George se recostó en sus almohadones, con la vista perdida por encima de la cabeza de Omani, y por un instante pareció brillar de nuevo la inquietud en su mirada.

—¿Por qué no me dijeron todo esto desde el principio?

—Ojalá pudiésemos hacerlo... —dijo Omani—. Cuántos que­braderos de cabeza nos ahorraría... Podemos analizar un cerebro y decir si su poseedor podrá ser un buen arquitecto o un buen eba­nista. Pero no poseemos el medio de determinar la capacidad para el pensamiento original y creativo. Es algo demasiado sutil. Única­mente poseemos algunos métodos sumarios para identificar a los individuos susceptibles de poseer ese talento.

»El Día de la Lectura se descubren algunos de esos individuos. Tú, por ejemplo, fuiste uno de ellos. Grosso modo, suele descu­brirse uno entre diez mil. Cuando llega el Día de la Educación, esos individuos son revisados de nuevo, y nueve de cada diez resultan haber sido una falsa alarma. Los restantes se envían a sitios como éste.

—¿Y qué hay de malo en decirle a la gente que uno de cada..., de cada cien mil acabará en lugares como este? —preguntó George—. Así no supondría un shock tan grande para quienes lo hicieran...
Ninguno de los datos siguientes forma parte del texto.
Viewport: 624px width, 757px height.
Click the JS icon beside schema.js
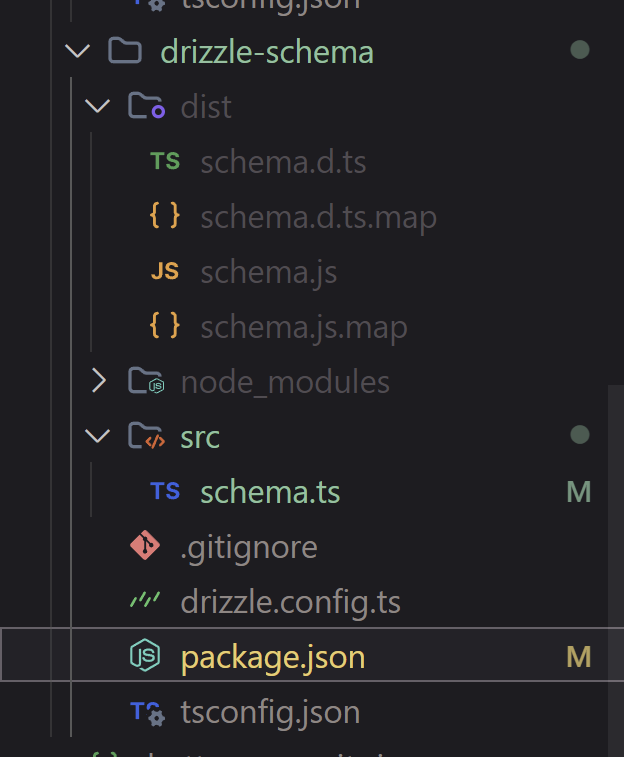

—Tienes razón, George, pero, ¿qué me dices de los que no lo lograran? ¿Los noventa y nueve mil novecientos noventa y nueve restantes? ¿Te imaginas si todas esas personas se considerasen unos fracasados? Aspiran a alguna profesión concreta, y de un modo u otro todos acaban por lograrlo. Cada uno de ellos puede escribir tras su nombre: Diplomado en tal o cual profesión. Dentro de sus posibilidades, cada hombre, cada mujer, obtiene el puesto que les corresponde dentro de la sociedad. Lo cual es necesario para el buen funcionamiento de ésta.

—¿Y qué ocurre con nosotros, los casos excepcionales?

—Bueno, a ustedes no se les puede decir. No puede ser de otro modo. Se trata de la prueba definitiva. Incluso después de la selección que supone el Día de la Educación, nueve de cada diez de los que llegan aquí no llevan en su interior la llama del genio creador, y no existe ningún mecanismo que nos permita separar a esos nueve del que buscamos. Esa décima parte debe decírnoslo por sí misma.

—¿De qué modo?

—Les traemos aquí, a la Residencia para débiles mentales, y el que no acepta su destino, el que se rebela, es el que buscamos. Es un método que puede resultar cruel, pero funciona. Por el contra­rio, no daría ningún resultado decirle a ese hombre: «Puedes crear, de modo que hazlo.» Es mucho mejor esperar a que él diga: «Sé que puedo crear, y lo haré les guste o no.» Hay diez mil hombres como tú sobre los que descansa el progreso tecnológico de mil quinientos mundos. No podemos permitirnos perder uno solo de ellos, o mal­gastar nuestras energías en un individuo que no da la talla.

George apartó a un lado la bandeja vacía y tomó la taza de café.

—¿Y qué les ocurre a los que vienen aquí y no... dan la talla?

—Se les convierte, educándoles por medio de cintas, en nuestros Científicos Sociales. Ingenescu, por ejemplo, es uno de ellos. Por lo que a mí respecta, soy Psicólogo Diplomado. Puede decirse que somos un segundo nivel en la escala.

Pausadamente, George acabó de tomarse el café. Entonces, con aire pensativo, dijo:

—Hay algo que todavía no tengo claro...

—¿De qué se trata?

George apartó la ropa de cama y se puso de pie.

—¿Por qué les llaman Juegos Olímpicos?